Süßstoff statt Zucker, Soja statt Milch. Natürlich gehen viele der insgesamt 131 Eissalons, die in Wien mehr oder weniger erfolgreich um ihre Existenz kämpfen, mittlerweile auch auf Kunden ein, die sich - etwa wegen Diabetes oder einer Diät - nicht allzu viel Süßes erlauben dürfen. Oder die keine Milch vertragen: "Wir führen bereits mehrere laktosefreie Eissorten aus Sojamilch", berichtet Pradel. Und er ist nicht der Einzige in Wien. Der Eissalon "Mauß" in Wien-Ottakring beispielsweise setzt seit längerem auf Diät-Spezialitäten - kein Wunder, liegen doch gleich drei Seniorenresidenzen in seinem näheren Einzugskreis.

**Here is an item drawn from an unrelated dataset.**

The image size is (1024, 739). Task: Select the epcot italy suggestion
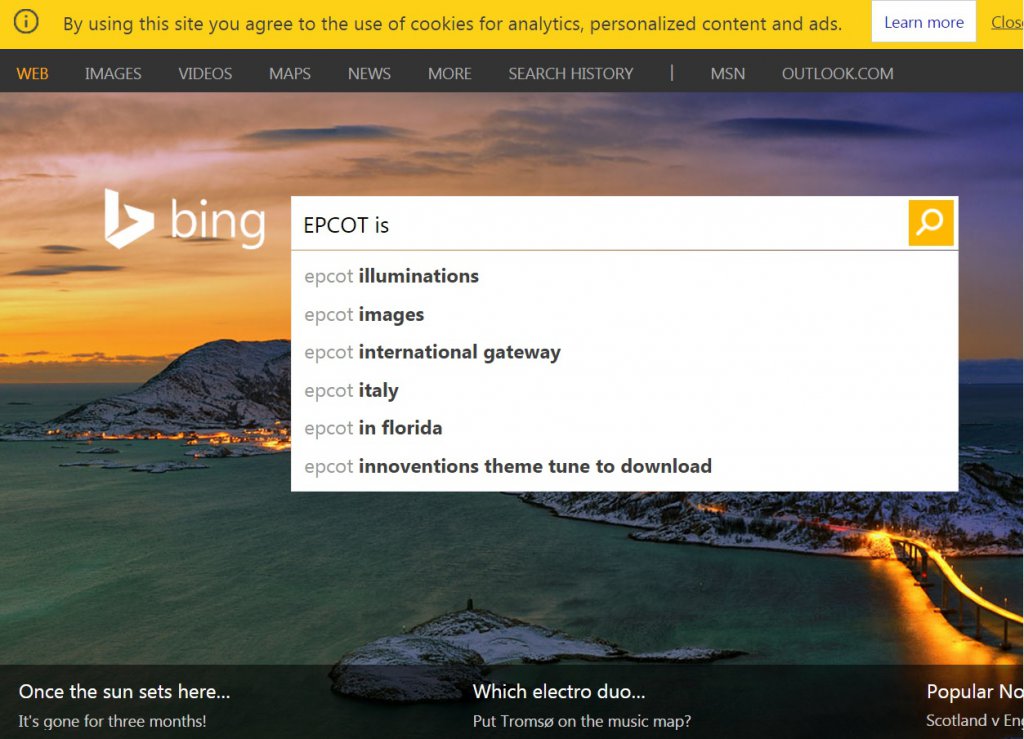351,391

Einer, der sich auf eine ganz andere Weise mit dem Thema Eis und Eisgenuss auseinandergesetzt hat, ist Kadim Polat, der Geschäftsführer der "Icebar Vienna". Der Name ist übrigens wörtlich zu nehmen: In dem 80 Quadratmeter großen Raum in den Stadtbahnbögen 186-188 (Döblinger Gürtel) ist nämlich so gut wie alles aus Eis. Bei minus fünf Grad sitzen die Kunden an Eistischen auf Eishockern und bekommen ihre Getränke in Eisgläsern serviert - der Begriff Wodka auf Eis wird hier quasi neu definiert. Der Spaß, für den 420 Eisblöcke aus einem skandinavischen See nach Wien gekarrt wurden, kostet pro Besuch 18 Euro (inklusive ein Getränk) - allzu lange dürfte es die Gäste trotz Thermoponchos aber nicht in der Bar halten. Und auch die Kellner, deren Jacken mittels Akku gewärmt werden, wechseln einander stündlich ab, um Krankenständen vorzubeugen. Wem der Jux dann doch zu kalt wird, der kann sich im Sommer aber auch in den ganz normalen Gastgarten setzen - und dort in der warmen Sonne ein kühles Eis schlecken.